Wesselsbron virus Wikipedia
The first known outbreak was reported in 1955 on a sheep farm in the town of Wesselsbrons in Orange Free State Province, South Africa after an increase of lamb deaths and ewe abortions.
Since the flock had been vaccinated 2 weeks before for protection against the Rift Valley virus, the possibility of a "new" disease was not put into consideration; the vaccine was assumed to be the culprit. Although they both share similarities, the WSL virus was isolated as distinct from the River Valley virus after the examination of a dead lamb's liver and brain.
Since 1955, WSL virus has been found in animals and mosquitos from Zimbabwe, Uganda, Kenya, Nigeria, Central African Republic, Senegal, Cameroon, and Ivory Coast. Serologic evidence has also shown the virus to be present in Mozambique, Botswana, Namibia, Angola, and Madagascar. Outside of Africa, WSL virus has been found in Thailand.

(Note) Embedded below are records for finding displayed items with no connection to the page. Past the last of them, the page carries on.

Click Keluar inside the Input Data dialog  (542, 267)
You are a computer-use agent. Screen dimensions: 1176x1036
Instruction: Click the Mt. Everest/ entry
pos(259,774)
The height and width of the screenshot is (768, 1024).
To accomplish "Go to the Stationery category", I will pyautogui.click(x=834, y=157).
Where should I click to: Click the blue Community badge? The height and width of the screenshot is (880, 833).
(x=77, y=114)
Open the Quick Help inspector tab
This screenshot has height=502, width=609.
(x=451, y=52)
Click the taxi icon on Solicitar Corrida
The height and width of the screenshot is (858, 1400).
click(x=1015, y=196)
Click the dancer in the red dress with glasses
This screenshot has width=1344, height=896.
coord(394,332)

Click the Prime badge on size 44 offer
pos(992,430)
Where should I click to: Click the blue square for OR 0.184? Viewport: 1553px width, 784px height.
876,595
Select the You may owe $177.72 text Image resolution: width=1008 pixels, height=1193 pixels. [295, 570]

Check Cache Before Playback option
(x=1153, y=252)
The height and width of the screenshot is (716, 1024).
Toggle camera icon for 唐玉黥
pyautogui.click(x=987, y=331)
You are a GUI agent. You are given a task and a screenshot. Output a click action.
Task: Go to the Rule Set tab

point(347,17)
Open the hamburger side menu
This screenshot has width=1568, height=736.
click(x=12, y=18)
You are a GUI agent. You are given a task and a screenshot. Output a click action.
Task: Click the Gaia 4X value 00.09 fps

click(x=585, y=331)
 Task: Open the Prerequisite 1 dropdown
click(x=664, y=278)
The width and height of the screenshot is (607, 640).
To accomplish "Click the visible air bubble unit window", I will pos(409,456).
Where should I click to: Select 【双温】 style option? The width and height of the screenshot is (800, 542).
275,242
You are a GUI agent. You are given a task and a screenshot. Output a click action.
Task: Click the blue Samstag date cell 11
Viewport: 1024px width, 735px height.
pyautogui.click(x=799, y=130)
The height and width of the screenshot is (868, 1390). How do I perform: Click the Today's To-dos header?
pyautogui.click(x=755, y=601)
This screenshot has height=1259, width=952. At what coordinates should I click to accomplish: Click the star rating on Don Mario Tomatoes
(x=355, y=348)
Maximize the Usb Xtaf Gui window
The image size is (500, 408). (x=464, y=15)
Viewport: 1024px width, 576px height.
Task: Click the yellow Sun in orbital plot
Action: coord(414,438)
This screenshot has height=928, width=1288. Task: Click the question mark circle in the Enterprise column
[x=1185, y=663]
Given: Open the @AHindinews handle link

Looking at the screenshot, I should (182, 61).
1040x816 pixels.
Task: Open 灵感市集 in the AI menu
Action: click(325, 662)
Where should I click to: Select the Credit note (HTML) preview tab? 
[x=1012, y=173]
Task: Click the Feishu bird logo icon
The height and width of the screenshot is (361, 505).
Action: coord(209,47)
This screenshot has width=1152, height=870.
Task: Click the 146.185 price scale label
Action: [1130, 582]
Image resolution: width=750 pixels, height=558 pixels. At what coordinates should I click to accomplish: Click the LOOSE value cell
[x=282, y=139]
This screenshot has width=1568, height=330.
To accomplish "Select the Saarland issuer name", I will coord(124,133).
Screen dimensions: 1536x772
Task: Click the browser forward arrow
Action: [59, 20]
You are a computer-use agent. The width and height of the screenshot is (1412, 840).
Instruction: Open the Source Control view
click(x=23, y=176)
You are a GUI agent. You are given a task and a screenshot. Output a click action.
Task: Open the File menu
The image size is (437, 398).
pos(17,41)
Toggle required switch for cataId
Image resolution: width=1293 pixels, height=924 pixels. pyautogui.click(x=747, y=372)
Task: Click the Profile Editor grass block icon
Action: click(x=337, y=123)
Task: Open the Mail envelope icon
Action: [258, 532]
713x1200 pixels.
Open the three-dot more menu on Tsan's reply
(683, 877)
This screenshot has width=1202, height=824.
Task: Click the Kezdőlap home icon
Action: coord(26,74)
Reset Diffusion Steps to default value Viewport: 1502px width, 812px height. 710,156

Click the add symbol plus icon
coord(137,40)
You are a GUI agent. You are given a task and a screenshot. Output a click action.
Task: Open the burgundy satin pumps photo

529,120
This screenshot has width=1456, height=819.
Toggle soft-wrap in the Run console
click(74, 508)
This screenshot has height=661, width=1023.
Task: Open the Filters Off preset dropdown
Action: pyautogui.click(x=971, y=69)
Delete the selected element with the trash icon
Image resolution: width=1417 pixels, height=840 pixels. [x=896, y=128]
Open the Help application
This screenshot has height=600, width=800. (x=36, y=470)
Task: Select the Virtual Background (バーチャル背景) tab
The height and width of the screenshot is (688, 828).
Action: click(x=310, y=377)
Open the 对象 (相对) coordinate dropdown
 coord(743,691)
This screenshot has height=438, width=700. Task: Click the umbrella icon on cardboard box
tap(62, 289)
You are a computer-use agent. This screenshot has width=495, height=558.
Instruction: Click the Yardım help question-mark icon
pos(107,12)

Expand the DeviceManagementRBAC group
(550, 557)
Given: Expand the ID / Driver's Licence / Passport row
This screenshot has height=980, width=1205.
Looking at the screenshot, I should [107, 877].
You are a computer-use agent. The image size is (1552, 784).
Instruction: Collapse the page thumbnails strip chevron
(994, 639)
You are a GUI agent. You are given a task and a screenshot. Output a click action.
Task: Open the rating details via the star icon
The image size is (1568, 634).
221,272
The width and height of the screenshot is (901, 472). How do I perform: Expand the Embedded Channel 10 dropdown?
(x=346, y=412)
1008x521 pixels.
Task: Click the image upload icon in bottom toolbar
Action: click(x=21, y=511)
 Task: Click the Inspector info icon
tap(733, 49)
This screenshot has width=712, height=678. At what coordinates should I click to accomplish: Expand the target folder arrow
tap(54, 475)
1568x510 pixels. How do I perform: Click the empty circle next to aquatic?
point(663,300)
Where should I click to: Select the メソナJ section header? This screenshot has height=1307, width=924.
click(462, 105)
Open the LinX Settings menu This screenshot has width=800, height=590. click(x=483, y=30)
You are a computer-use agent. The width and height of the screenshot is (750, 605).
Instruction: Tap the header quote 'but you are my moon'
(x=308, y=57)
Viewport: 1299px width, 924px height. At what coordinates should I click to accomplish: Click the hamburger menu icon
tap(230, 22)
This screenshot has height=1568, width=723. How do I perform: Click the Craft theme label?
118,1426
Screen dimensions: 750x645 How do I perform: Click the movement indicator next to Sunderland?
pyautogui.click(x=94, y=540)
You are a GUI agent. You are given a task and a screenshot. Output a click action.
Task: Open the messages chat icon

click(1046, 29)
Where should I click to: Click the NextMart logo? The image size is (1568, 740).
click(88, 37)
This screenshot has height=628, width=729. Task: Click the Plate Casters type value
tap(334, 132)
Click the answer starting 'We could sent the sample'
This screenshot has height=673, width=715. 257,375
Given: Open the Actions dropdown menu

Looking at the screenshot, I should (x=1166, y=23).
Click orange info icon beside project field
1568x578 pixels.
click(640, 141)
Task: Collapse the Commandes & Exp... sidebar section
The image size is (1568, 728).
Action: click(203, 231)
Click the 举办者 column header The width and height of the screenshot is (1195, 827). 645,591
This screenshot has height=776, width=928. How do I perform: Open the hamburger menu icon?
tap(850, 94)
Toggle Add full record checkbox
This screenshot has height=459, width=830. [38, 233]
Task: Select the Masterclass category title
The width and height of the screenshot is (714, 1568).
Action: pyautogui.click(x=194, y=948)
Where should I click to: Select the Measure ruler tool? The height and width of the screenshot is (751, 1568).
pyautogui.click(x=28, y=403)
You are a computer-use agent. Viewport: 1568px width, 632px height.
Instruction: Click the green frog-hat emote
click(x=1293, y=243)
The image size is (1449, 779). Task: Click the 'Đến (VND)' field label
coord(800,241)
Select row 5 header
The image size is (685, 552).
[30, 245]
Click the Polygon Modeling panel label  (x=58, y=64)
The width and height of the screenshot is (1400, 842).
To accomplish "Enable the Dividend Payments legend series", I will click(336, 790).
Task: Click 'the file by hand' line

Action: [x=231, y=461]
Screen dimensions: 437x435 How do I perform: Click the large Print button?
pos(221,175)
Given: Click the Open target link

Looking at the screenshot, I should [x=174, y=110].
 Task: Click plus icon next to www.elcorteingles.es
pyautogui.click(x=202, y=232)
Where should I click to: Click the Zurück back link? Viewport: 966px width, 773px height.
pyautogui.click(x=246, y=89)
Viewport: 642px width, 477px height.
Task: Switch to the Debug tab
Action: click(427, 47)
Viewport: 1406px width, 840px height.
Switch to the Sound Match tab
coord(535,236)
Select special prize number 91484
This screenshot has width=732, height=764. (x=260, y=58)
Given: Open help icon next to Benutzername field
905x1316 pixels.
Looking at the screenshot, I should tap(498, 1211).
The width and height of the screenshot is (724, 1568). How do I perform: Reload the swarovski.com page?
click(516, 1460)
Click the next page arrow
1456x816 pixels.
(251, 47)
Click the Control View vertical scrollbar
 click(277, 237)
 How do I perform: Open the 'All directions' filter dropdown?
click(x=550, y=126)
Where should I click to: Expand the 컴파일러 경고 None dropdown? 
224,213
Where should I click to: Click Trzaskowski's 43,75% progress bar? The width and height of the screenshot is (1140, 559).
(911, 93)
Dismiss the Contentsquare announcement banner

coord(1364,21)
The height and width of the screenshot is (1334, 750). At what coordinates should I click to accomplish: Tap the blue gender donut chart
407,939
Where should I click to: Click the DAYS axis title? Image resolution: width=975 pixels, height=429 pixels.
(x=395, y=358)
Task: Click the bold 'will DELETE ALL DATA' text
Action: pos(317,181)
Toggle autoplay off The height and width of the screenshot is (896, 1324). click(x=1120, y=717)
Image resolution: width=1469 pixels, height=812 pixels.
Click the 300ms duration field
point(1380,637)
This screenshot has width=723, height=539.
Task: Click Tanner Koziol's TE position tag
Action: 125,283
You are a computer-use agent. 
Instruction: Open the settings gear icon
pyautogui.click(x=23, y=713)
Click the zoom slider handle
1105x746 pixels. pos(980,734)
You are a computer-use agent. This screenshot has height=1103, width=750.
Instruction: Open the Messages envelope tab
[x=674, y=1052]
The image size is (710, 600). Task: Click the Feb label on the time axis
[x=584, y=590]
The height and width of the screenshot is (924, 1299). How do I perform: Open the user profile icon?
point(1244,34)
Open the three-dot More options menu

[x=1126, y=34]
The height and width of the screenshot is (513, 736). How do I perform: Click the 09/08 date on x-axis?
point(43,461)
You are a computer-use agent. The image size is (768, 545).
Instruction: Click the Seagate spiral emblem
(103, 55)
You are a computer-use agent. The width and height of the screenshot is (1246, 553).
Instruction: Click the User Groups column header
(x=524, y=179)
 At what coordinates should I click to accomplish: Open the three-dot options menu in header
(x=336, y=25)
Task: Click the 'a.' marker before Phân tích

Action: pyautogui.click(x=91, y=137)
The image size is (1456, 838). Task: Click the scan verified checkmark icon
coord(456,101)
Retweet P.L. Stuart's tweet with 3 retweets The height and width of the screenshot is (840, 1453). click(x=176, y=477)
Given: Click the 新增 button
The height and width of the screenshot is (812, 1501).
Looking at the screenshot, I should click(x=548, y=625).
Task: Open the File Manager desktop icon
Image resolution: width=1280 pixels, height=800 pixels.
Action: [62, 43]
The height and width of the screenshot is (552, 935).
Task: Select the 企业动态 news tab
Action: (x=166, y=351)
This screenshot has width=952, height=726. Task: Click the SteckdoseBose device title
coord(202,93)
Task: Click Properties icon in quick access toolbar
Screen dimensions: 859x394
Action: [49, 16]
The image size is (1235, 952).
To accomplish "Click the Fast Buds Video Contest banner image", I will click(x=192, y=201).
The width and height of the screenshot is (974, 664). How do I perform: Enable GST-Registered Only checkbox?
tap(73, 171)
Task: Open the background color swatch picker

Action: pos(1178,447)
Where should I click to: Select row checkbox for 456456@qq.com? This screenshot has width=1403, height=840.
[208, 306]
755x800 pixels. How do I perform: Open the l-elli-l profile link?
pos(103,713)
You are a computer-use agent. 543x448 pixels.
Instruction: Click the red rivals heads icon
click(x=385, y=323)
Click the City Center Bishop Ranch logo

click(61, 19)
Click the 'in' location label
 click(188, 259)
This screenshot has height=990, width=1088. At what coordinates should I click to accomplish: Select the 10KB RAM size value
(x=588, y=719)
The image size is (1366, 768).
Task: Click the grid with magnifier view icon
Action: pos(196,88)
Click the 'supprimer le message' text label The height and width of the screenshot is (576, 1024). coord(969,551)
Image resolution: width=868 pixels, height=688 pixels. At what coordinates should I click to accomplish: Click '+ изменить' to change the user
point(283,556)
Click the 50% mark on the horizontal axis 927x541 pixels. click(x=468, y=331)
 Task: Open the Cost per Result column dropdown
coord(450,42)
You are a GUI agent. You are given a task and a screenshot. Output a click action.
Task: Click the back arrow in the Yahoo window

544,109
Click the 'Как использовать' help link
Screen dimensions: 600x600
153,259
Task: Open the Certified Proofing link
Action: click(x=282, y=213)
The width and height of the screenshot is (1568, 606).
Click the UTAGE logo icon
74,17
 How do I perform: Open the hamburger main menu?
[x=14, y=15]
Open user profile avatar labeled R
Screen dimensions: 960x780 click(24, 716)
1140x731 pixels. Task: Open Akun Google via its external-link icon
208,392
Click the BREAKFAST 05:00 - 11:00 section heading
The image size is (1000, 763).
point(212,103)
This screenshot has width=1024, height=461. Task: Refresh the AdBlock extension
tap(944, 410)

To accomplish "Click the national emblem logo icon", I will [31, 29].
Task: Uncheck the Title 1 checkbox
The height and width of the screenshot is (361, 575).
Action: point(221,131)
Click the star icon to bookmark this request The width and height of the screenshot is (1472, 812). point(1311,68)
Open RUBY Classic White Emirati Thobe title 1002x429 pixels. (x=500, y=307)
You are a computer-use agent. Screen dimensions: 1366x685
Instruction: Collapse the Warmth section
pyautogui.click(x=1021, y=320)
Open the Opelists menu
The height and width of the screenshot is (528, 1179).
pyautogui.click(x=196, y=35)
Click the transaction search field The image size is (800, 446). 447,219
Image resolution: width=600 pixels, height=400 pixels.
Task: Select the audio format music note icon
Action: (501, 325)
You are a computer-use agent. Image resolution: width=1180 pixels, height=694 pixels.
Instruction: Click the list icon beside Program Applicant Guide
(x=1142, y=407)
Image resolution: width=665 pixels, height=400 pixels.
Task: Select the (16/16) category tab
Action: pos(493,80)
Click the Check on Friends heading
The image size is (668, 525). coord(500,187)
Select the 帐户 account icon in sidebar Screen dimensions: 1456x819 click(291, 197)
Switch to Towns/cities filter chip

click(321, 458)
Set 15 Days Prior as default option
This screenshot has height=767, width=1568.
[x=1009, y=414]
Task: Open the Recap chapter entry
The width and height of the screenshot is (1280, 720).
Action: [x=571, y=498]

Although it can infect a wide variety of animals, WSL virus is most commonly found in sheep. In newborn lambs, death may occur within 72 hours following an incubation period of 1–3 days. Signs of illness, which include but are not limited to fever, anorexia, listlessness, weakness, and increased respiration, can often go undetected because they are not specific to any disease. Adult ewes generally suffer from abortions, but non pregnant sheep usually only develop a fever. There is no specific treatment for the virus, but sheep can be immunized with an attenuated vaccine that lasts a lifetime.
Most documented human infections have been acquired by field workers bitten by mosquitoes or in the laboratory. Person-to-Person transmission of the virus has yet to be reported, so it is not considered to be contagious in humans. The WSL virus has an incubation period of 2–4 days before leading to a sudden onset of a generally mild, acute phase that includes fever, rigors, headache, myalgia, arthralgia, and impaired vision.